Task objective: Omit every picture while you reproduce the entries that follow word for word.

** Opening Input for this task block **

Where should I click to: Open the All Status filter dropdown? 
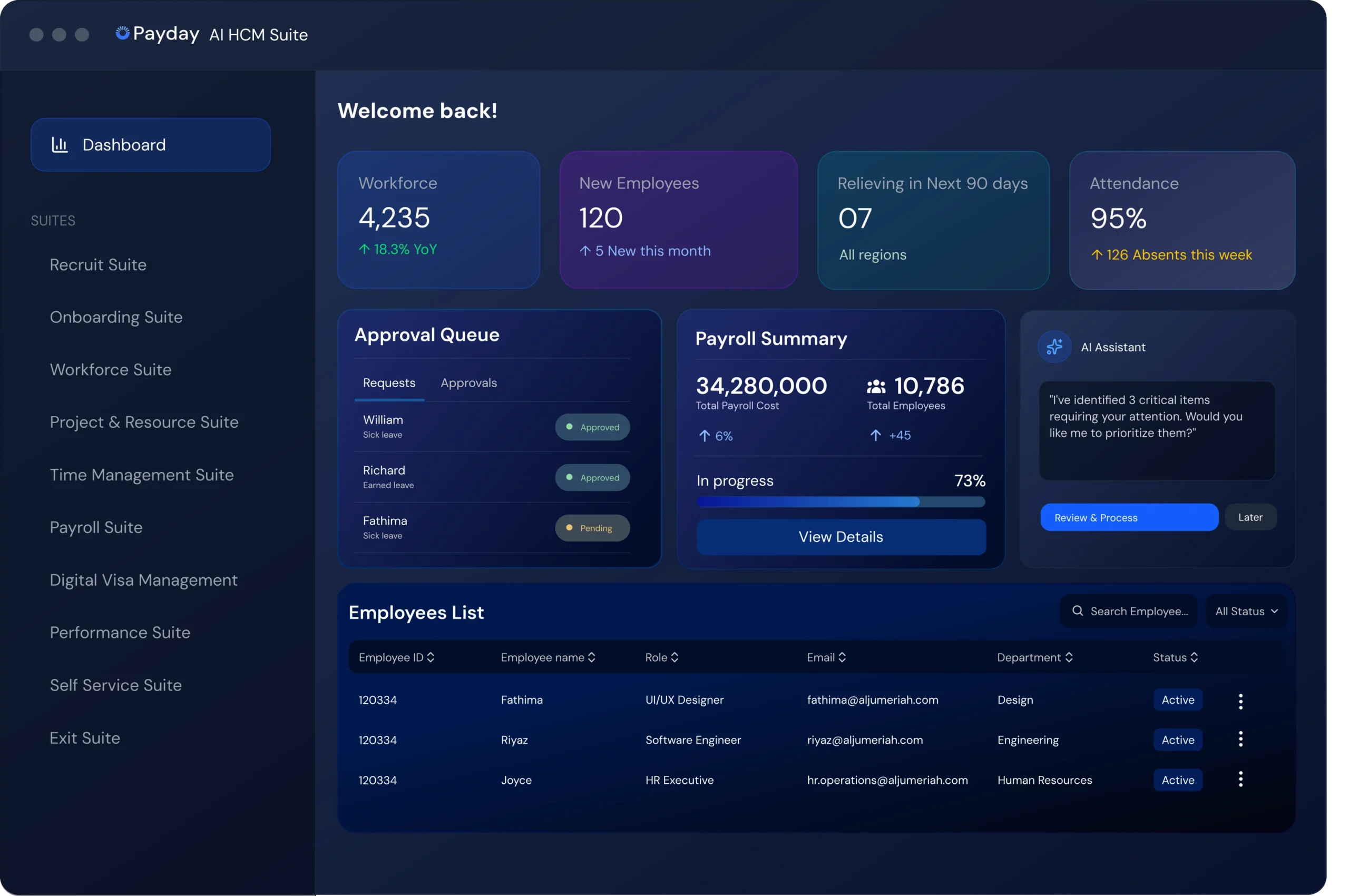pyautogui.click(x=1247, y=611)
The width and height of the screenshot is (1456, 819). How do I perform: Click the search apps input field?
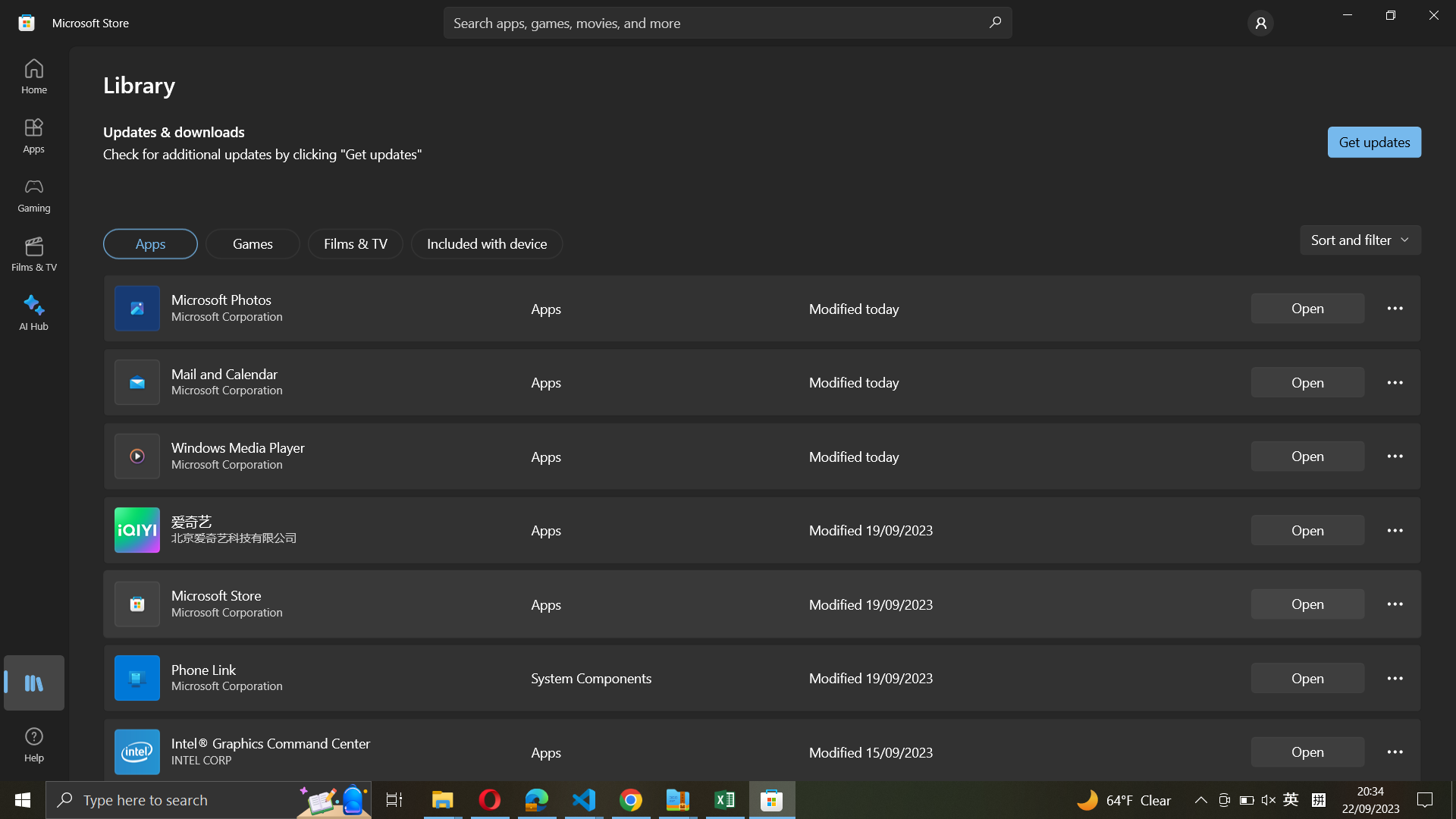713,24
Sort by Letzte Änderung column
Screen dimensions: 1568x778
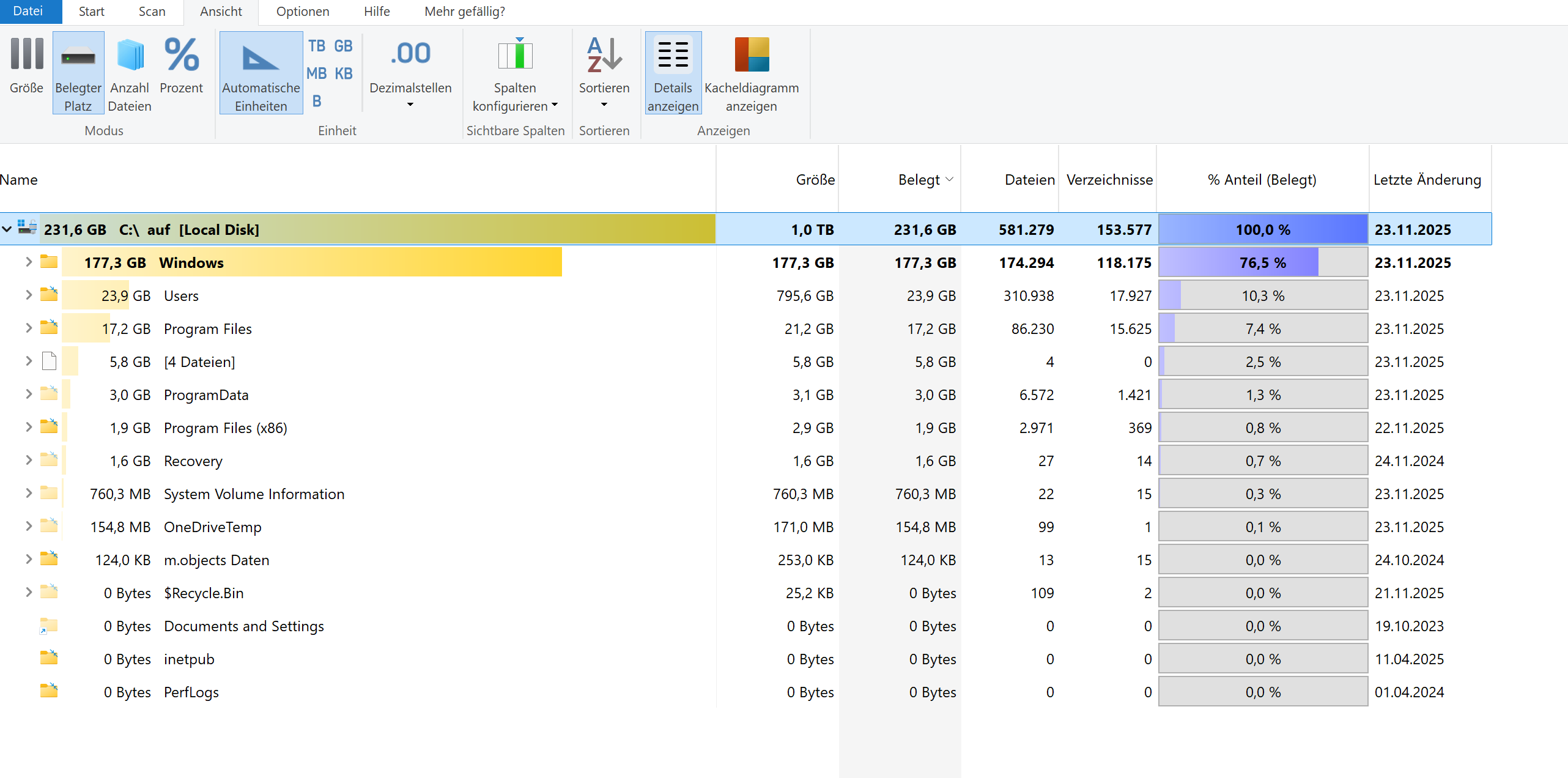point(1427,180)
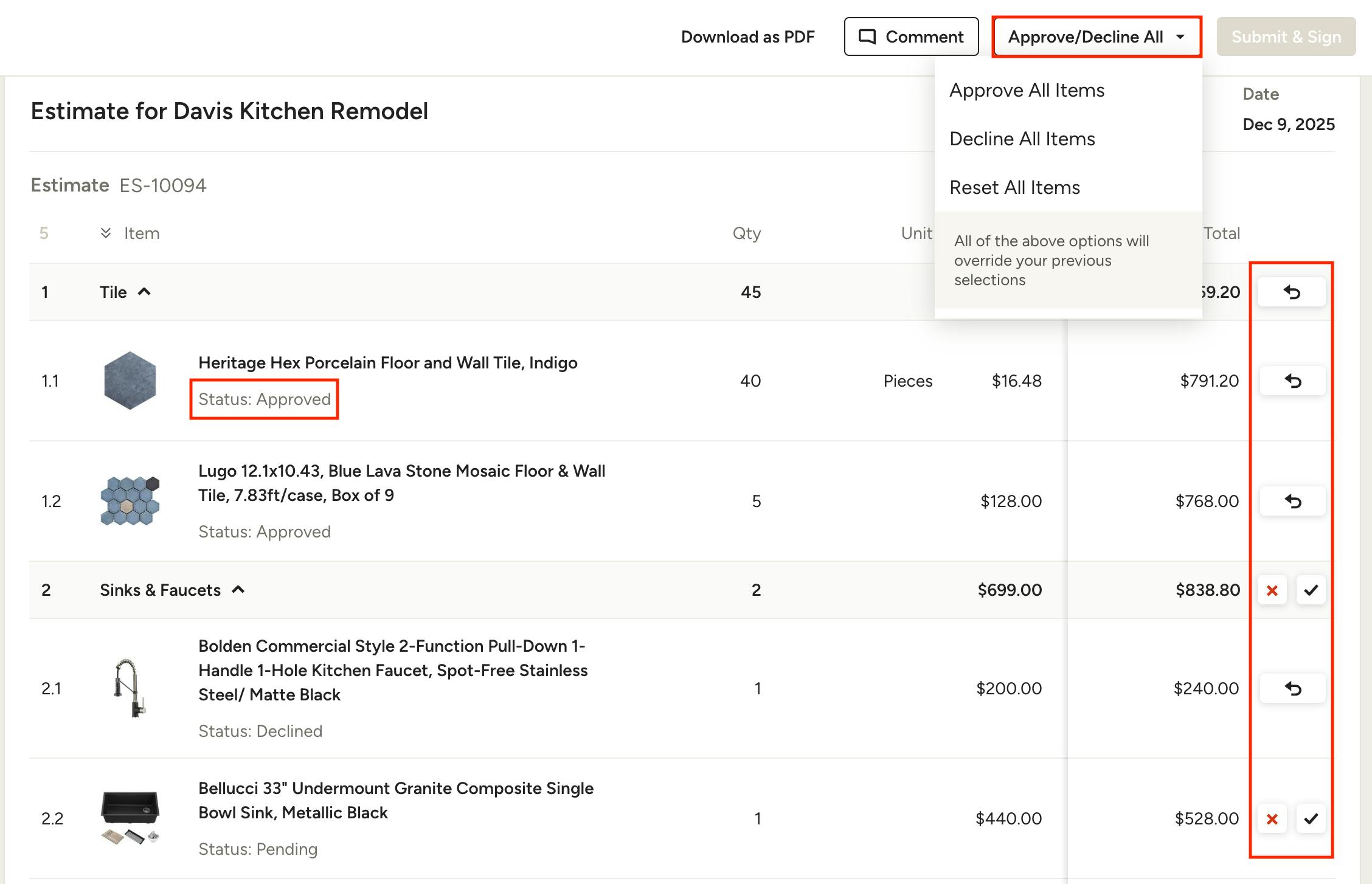Screen dimensions: 1372x884
Task: Reset declined Bolden faucet item
Action: 1292,689
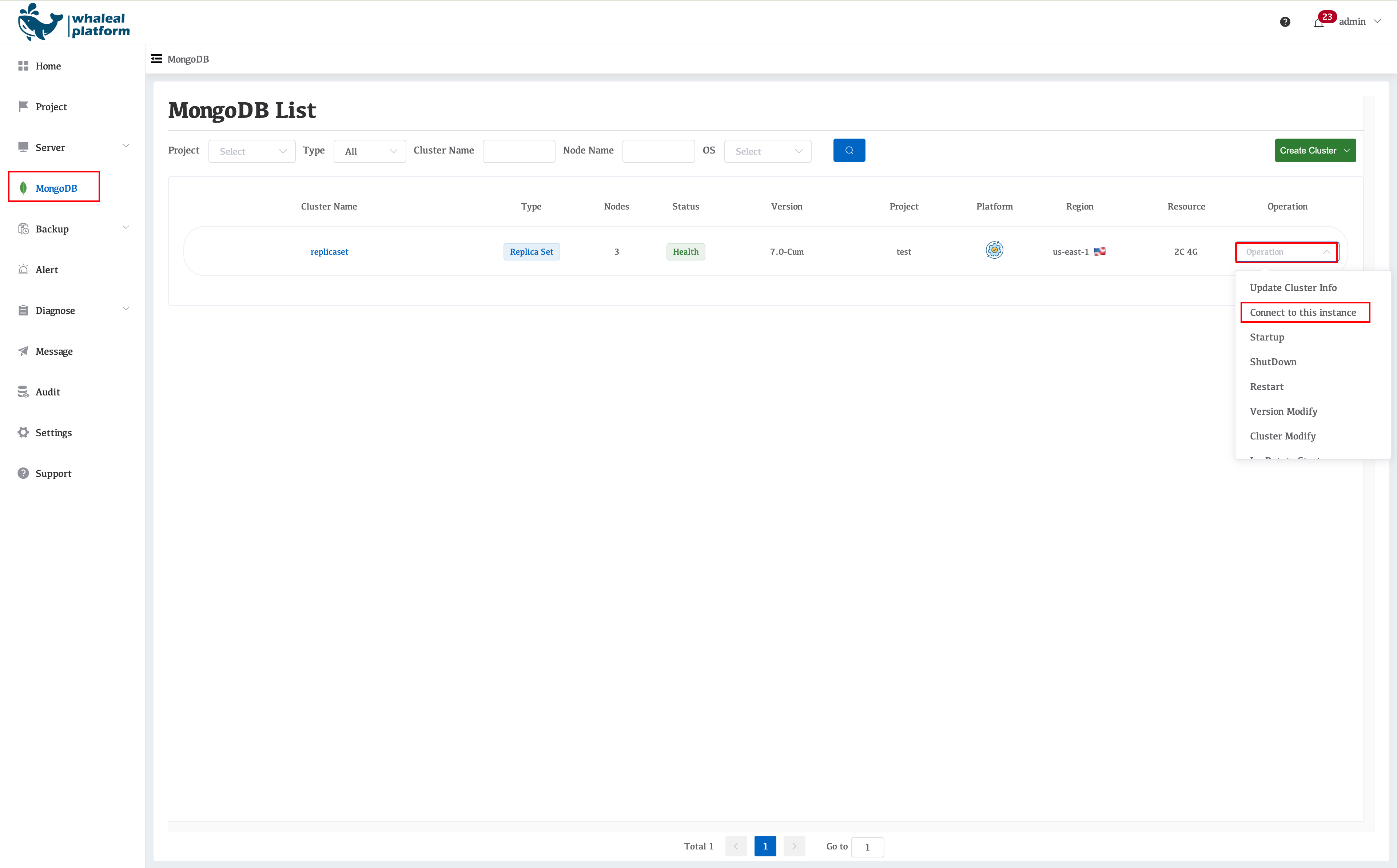Choose Version Modify from the operation menu
The width and height of the screenshot is (1397, 868).
(x=1283, y=411)
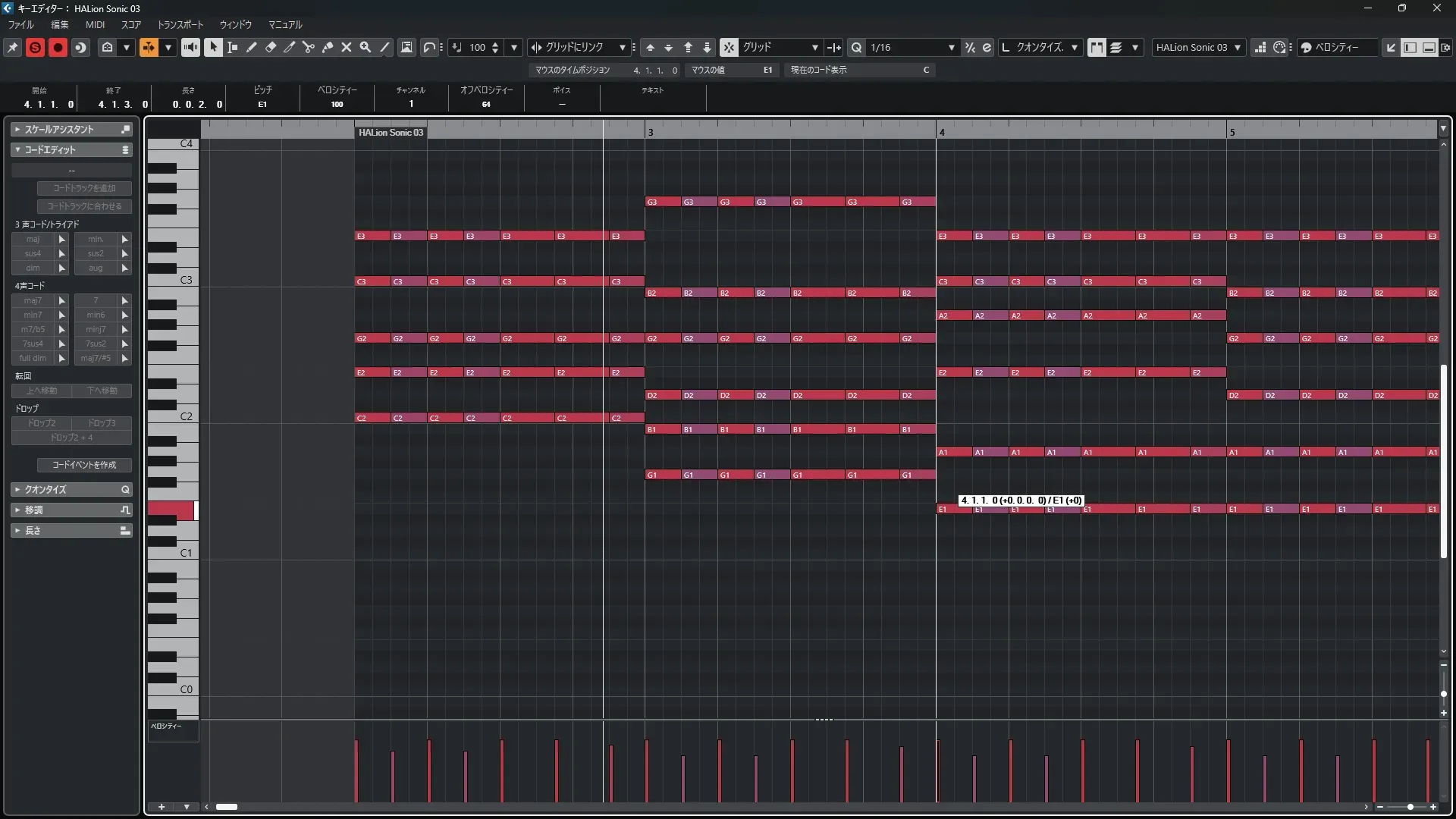Click the Object Selection arrow tool
Viewport: 1456px width, 819px height.
tap(213, 47)
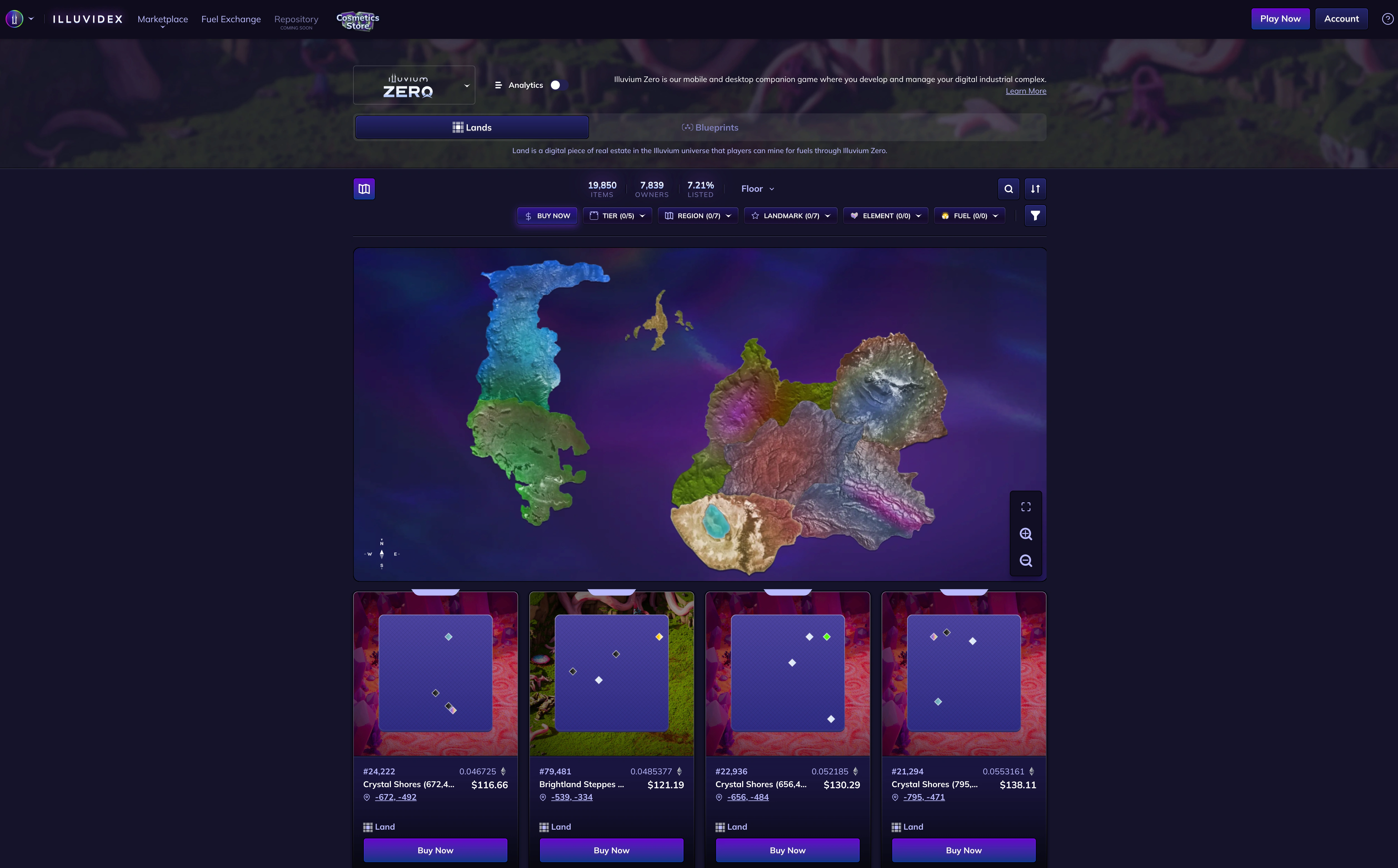Click the funnel filter icon
This screenshot has width=1398, height=868.
tap(1035, 216)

** Closing Input for this task block **

Solved problem:
Where should I click to: Open the All Status filter dropdown? 
pyautogui.click(x=1247, y=611)
The width and height of the screenshot is (1456, 819). How do I perform: Click the search apps input field?
713,24
Sort by Letzte Änderung column
Screen dimensions: 1568x778
point(1427,180)
Screen dimensions: 1372x884
Task: Reset declined Bolden faucet item
Action: 1292,689
Choose Version Modify from the operation menu
The width and height of the screenshot is (1397, 868).
(x=1283, y=411)
Click the Object Selection arrow tool
Viewport: 1456px width, 819px height.
tap(213, 47)
Click the funnel filter icon
This screenshot has width=1398, height=868.
tap(1035, 216)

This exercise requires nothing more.